I reluctantly went to Strictly Sail because I really didn't want to see any more IKEA boats. Sadly, I had resigned myself to the realities of age, money and time. The best times of my life have been on a sailboat and I had given up the dream of ever owning my own.

It was when we were looking at the Beneteau Oceanis line that I realized if I compromised I could actually realize my dream and sail away as soon as the boat was delivered and sea trials were complete. That was a "wow" moment.

What I realized was, along the line was my need for the timeless, the "classic boat" meant I had to be ready for each and every breakdown, failure and unexpected catastrophe that is always inevitable as a boat ages, if it hasn't been properly cared for. And if it has been properly cared for a 70's boat would have seen a total refit or two, maybe three, in its life. And that's usually reflected in the selling price. If you can find that "newly retrofitted" boat for about the same price as comps, consider yourself blessed. Some do win the lottery.

After the Annapolis Boat Show I trashed the Beneteau Sense. Although it's not my taste, the design tools available today produced almost a full length chine that reduced the ideal healing angle by about 5%. I found when I focused on current design advances, I was impressed by the results produced by computer aided design. So many of the weak links were being minimized in even the production boats. It's become easier to produce a better boat for less. That's not to be confused with build quality though.

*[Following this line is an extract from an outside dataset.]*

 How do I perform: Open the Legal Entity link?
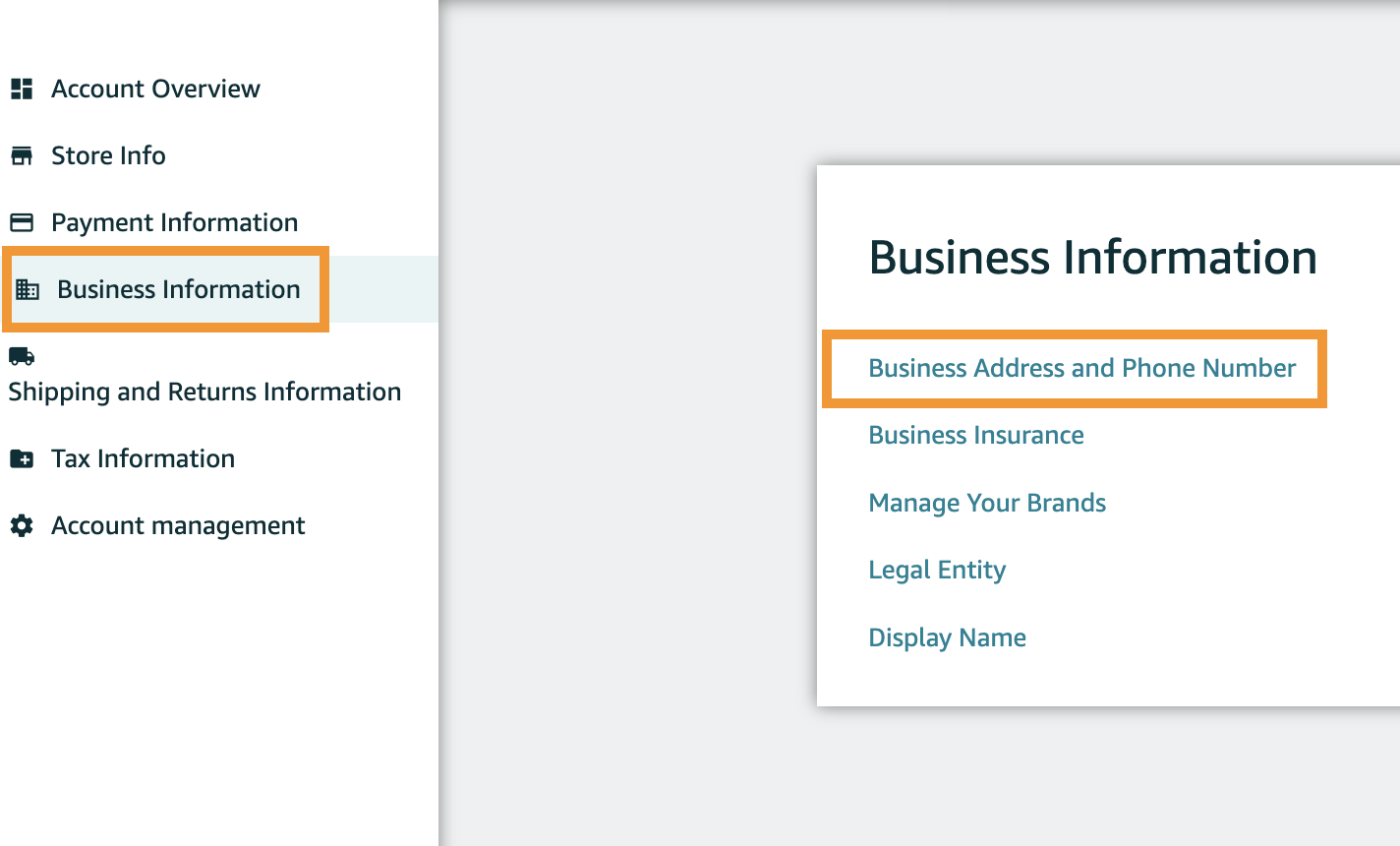[937, 570]
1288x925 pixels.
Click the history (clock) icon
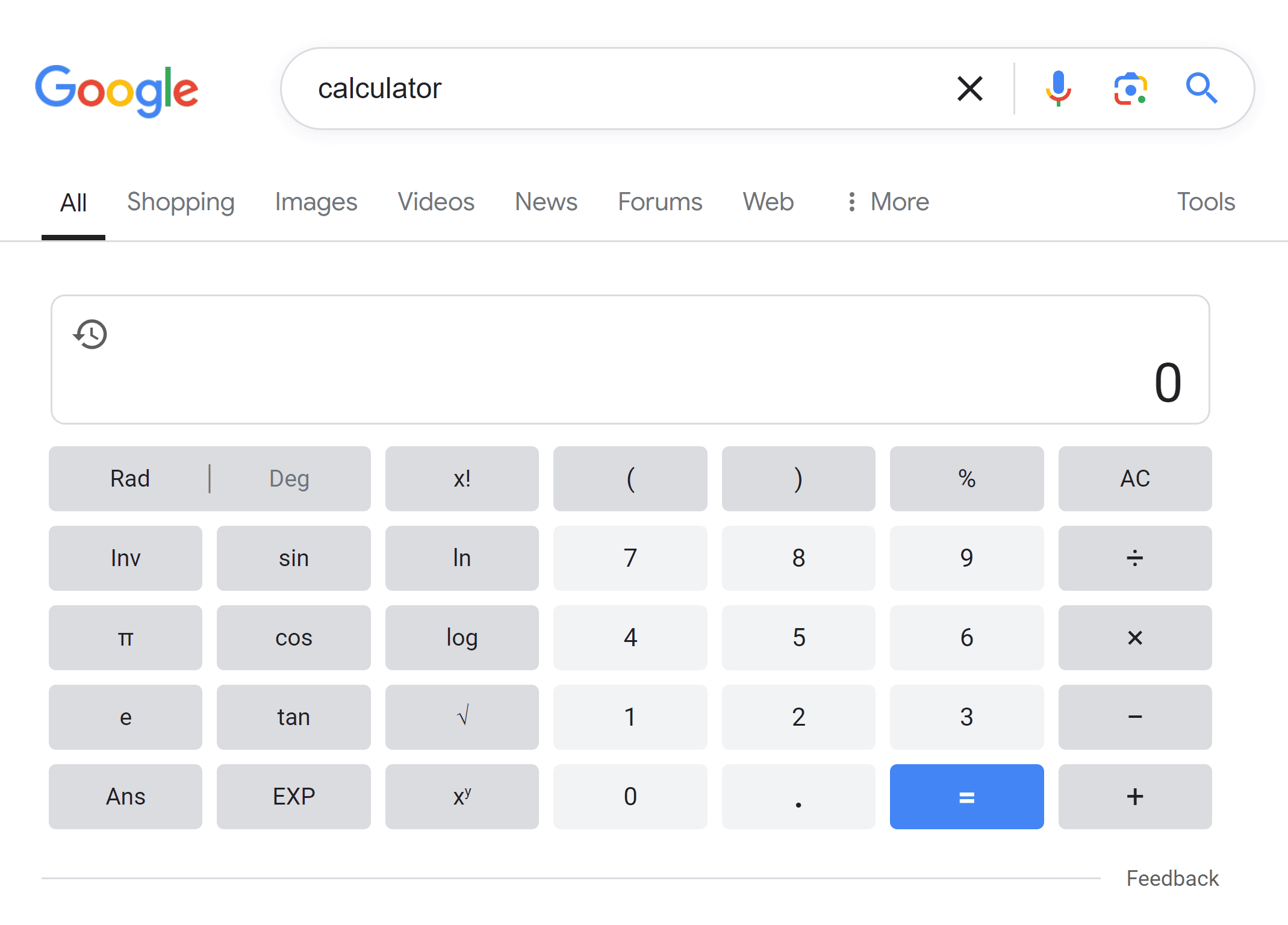tap(91, 334)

I'll be 62 in April. I designed and built my house. I designed the electric on a $500,000 data center and a 60 story high rise. I love design and I love building things but I'm not getting any younger. I want to sail. And I want to get back to the islands and hop from one harbor to the next, and get in a round of golf or two along the way. That's the way I want to go out.

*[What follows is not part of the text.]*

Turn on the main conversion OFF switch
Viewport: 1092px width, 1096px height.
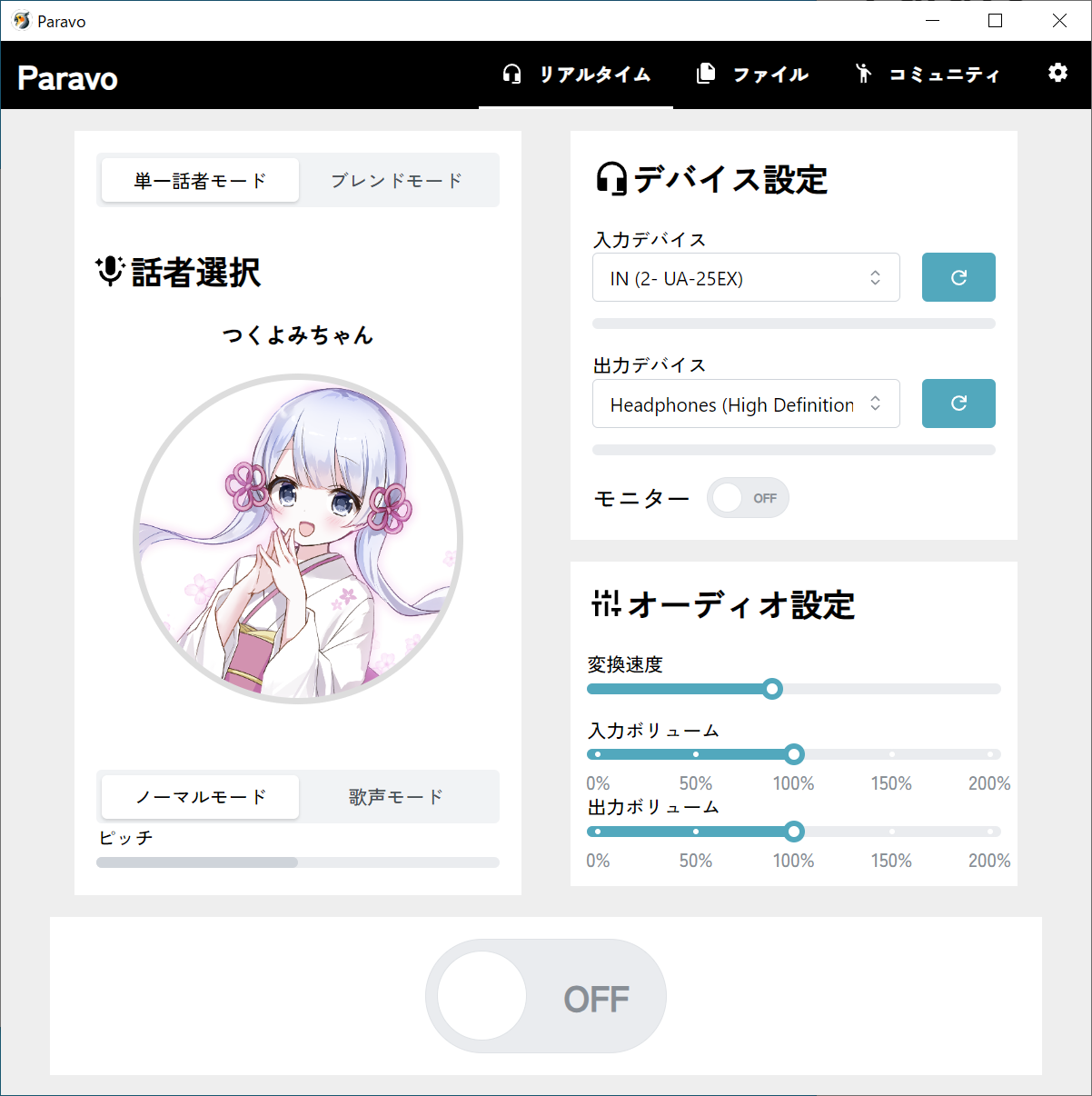[546, 996]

So when I saw financing on a new boat being half of my present mortgage, I thought maybe I can tolerate IKEA or maybe I can take my woodworking skills and warm it up. Either way, I can sail away, and with a warranty. I think I can make the compromise.

That's me. Everyone has to decide what's most important to them. There is no one right answer. It's like walking aboard one boat and feeling, "I got to get out of here" and walking aboard another and thinking, "This is home." 

But if you don't spend time on the boat, you will never know what's right for you. Make the broker work for you.


----------



## SimonV (Jul 6, 2006)

The simple answer is NO. In your price range if you look hard you will get a good boat from the 70s.


----------



## Ajax_MD (Nov 24, 2009)

I own a '73 Pearson 30 that I paid $4,000 for.
I have maybe another $3,000 in upgrades sunk into her, and most of that is simply a new mainsail.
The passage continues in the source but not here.